:: Data provided ::
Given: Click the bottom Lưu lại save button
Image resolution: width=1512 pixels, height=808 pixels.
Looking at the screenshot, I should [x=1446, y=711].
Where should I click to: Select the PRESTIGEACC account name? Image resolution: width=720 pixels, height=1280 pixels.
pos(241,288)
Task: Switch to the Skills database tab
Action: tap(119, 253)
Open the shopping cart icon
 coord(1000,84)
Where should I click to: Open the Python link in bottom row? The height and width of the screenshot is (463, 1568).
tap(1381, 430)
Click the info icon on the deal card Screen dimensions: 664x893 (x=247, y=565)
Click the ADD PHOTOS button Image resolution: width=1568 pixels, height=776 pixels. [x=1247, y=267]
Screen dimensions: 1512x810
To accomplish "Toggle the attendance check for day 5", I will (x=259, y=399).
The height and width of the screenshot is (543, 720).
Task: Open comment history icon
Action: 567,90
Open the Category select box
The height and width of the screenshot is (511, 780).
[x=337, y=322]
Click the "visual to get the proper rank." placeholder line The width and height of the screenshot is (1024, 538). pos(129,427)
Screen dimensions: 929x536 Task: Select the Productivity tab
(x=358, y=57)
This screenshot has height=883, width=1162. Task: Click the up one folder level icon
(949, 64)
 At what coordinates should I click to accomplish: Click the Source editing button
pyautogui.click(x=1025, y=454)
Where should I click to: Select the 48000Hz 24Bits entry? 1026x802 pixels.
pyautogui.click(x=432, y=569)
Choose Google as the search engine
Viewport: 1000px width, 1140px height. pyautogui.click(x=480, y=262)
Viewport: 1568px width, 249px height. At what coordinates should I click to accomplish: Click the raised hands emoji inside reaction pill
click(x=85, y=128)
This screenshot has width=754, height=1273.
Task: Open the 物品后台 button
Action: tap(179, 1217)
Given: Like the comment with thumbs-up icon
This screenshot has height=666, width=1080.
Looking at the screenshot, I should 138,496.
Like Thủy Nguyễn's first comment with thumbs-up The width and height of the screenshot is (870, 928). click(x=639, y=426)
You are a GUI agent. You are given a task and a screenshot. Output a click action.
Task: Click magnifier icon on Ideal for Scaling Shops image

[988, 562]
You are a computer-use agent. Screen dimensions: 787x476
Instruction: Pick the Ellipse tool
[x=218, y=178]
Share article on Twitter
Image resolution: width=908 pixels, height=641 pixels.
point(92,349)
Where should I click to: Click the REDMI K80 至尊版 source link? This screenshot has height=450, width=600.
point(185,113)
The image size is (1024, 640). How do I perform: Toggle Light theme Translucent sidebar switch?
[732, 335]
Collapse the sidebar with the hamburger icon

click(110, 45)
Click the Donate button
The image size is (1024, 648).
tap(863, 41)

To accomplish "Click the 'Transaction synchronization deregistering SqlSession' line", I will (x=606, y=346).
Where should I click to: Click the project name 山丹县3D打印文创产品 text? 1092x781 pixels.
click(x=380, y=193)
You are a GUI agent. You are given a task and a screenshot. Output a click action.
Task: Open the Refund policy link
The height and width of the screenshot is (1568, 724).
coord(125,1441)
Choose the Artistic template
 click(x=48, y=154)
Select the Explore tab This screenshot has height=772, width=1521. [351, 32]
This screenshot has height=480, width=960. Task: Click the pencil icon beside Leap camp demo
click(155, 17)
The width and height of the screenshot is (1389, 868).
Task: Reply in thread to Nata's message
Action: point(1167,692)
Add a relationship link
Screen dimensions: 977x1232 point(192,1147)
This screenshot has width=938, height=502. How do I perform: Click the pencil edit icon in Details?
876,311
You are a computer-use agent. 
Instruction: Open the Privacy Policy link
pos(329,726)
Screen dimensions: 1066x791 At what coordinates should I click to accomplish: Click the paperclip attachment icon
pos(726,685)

:: What the task asks ::
Select all lines with the word "agent" from the entries above.

:: Response to this task ::
You are a GUI agent. You are given a task and a screenshot. Output a click action.
You are a computer-use agent. Screen dimensions: 787x476
You are a GUI agent. You are given a task and a screenshot. Output a click action.
You are a computer-use agent. 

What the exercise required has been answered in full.